▶ **WHAT IS REQUIRED**
Please list every way of slicing a dataframe that the pandas introduction below gives under its "Slicing, in several ways" heading.

▶ **PROVIDED TEXT**
....
# Introduction to pandas

Python module to work with tabular data (multidimensional), in the form of mainly **dataframes**. For extra tutorials [see here](https://pandas.pydata.org/pandas-docs/stable/getting_started/tutorials.html).

We start by loading the module and create a first dataframe filled with random values:


In [None]:
import numpy as np
import pandas as pd

df = pd.DataFrame(np.random.randn(8, 4), columns=['A', 'B', 'C', 'D'])
df

A direct print results in a less formatted output:

In [None]:
print(df)

With the dataframe attribute ``.dtypes`` we can get the data type of each column in a Pandas dataframe:

In [None]:
df.dtypes

The dataframe method `head()` will show the first few rows of the dataframe; the attribute `.columns` returns the column names.

In [None]:
df.head()

In [None]:
df.columns

With the method `to_numpy()` we convert a dataframe to an array; then we can slice it as we already saw for numpy arrays

In [None]:
arr = df.to_numpy()
print(arr)

In [None]:
arr[:,1] ## get second column

It is possible to create a data frame from a standard python dictionary, or from another dataframe

In [None]:
my_dict = {
    'name' : ['Annah', 'Giorgia', 'Luca'],
    'surname' : ['Montana', 'Smoth', 'Guerri'],
    'age' : [12, 20, 88]
}
df_from_dict = pd.DataFrame(my_dict)

df_from_dict

In [None]:
df_from_df = pd.DataFrame(df_from_dict)
df_from_df

# Slicing, in several ways

You can also slice directly the Pandas dataframe:

1. by column name

In [None]:
df['A']

2. by slicing by rows

In [None]:
df[0:2]

3a. by column names using the `.loc` syntax

In [None]:
print(df.loc[0:3, :])
df.loc[:, ['B','C']]

3b. by row names using the `.loc` syntax (passing through an index)

(see the doc for [.set_index()](https://pandas.pydata.org/pandas-docs/stable/reference/api/pandas.DataFrame.set_index.html) method for more details on setting indexes)
....
▶ **STORED DATA**
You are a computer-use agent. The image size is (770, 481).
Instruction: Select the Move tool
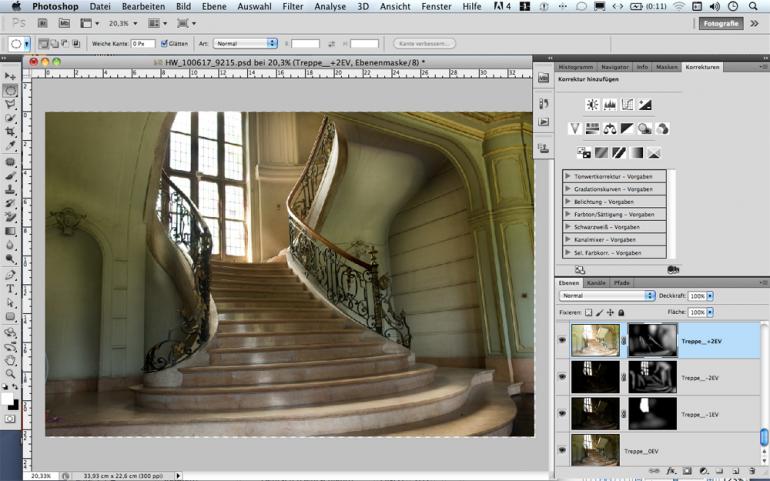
....
▶ **OUTPUT BELOW**
1. By column name
2. By slicing by rows
3a. By column names using the `.loc` syntax
3b. By row names using the `.loc` syntax (passing through an index)